Keep the wording of every entry exactly as it is while leaving the pictures out of your copy.

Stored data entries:
************
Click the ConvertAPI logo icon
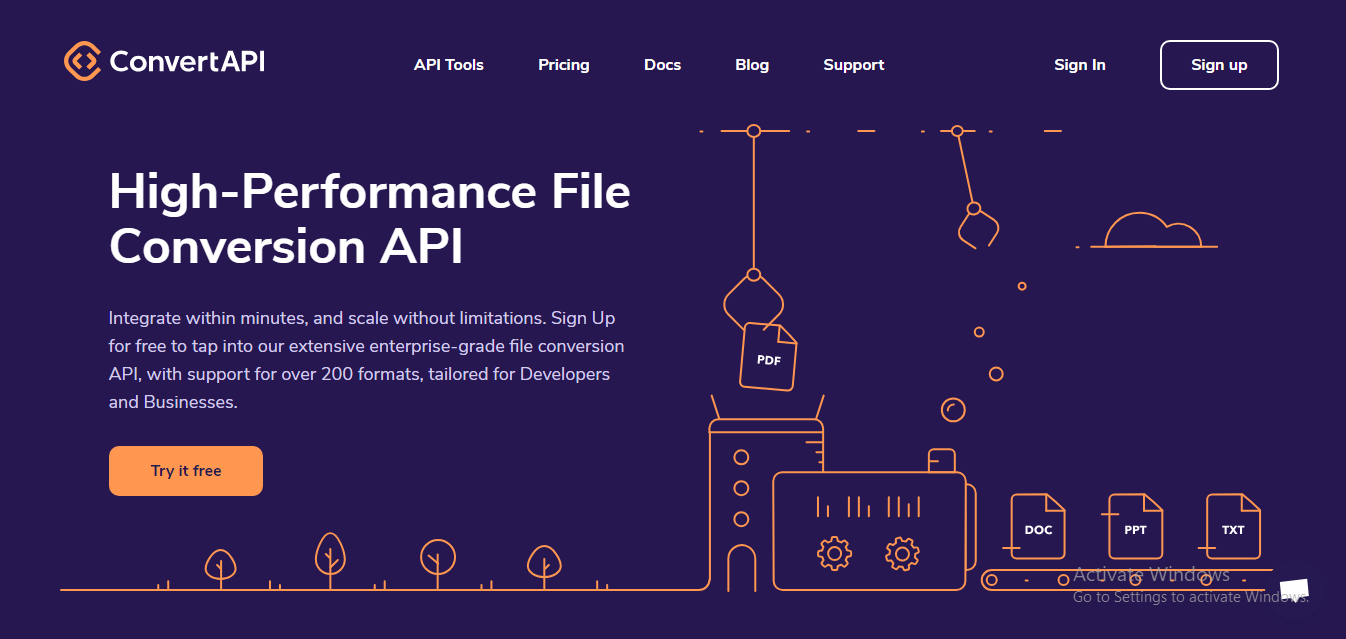Image resolution: width=1346 pixels, height=639 pixels. (82, 62)
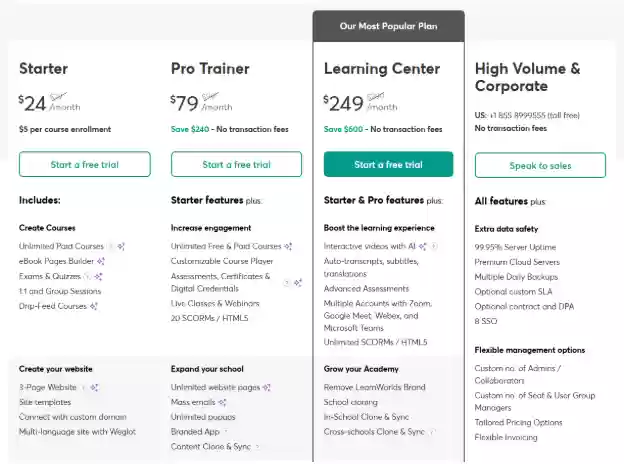This screenshot has height=464, width=624.
Task: Click the AI sparkle next to eBook Pages Builder
Action: coord(101,261)
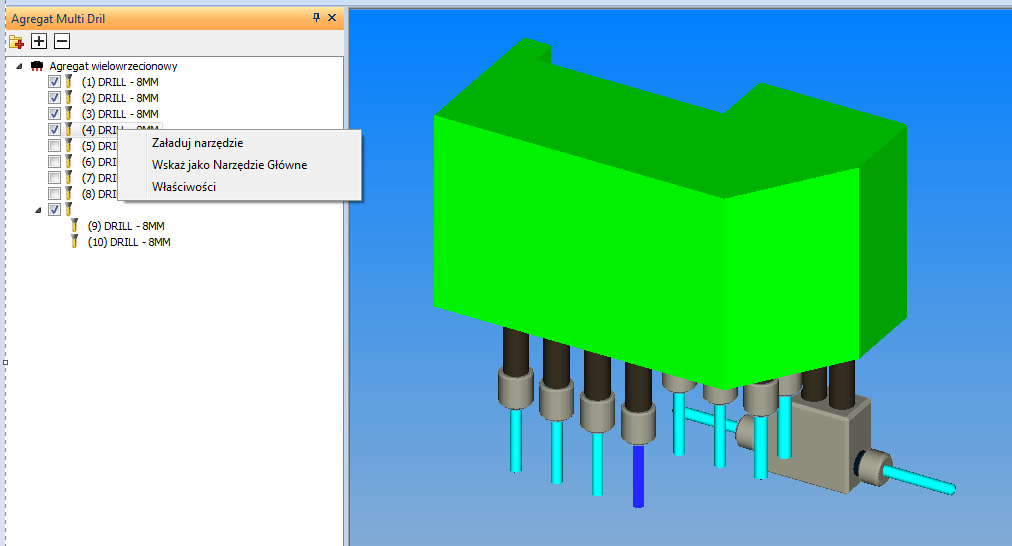Enable the checkbox for drill (6)

[55, 162]
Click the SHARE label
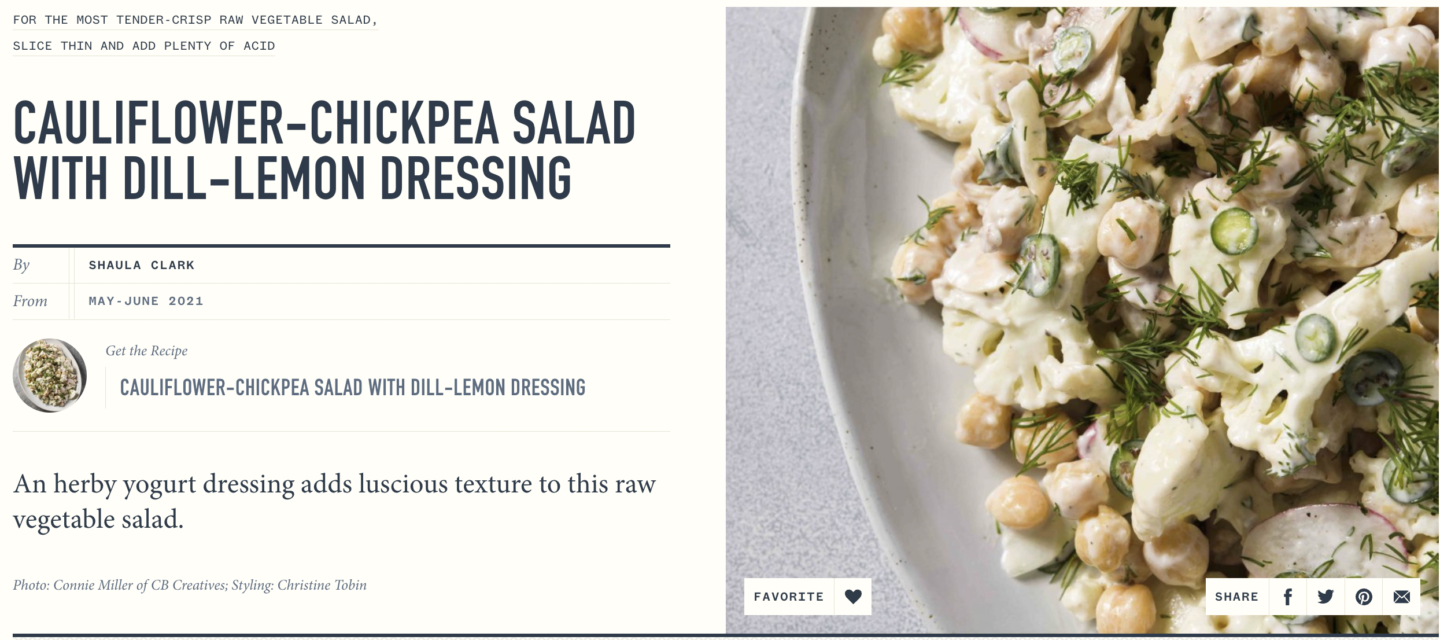The width and height of the screenshot is (1440, 640). (1237, 596)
************
__EXERCISE ANSWER__.
Click the ConvertAPI logo icon
Image resolution: width=1346 pixels, height=639 pixels. (82, 62)
This screenshot has height=464, width=624.
Task: Click the AI sparkle next to eBook Pages Builder
Action: coord(101,261)
Enable the checkbox for drill (6)

[55, 162]
Click the SHARE label
The width and height of the screenshot is (1440, 640). (1237, 596)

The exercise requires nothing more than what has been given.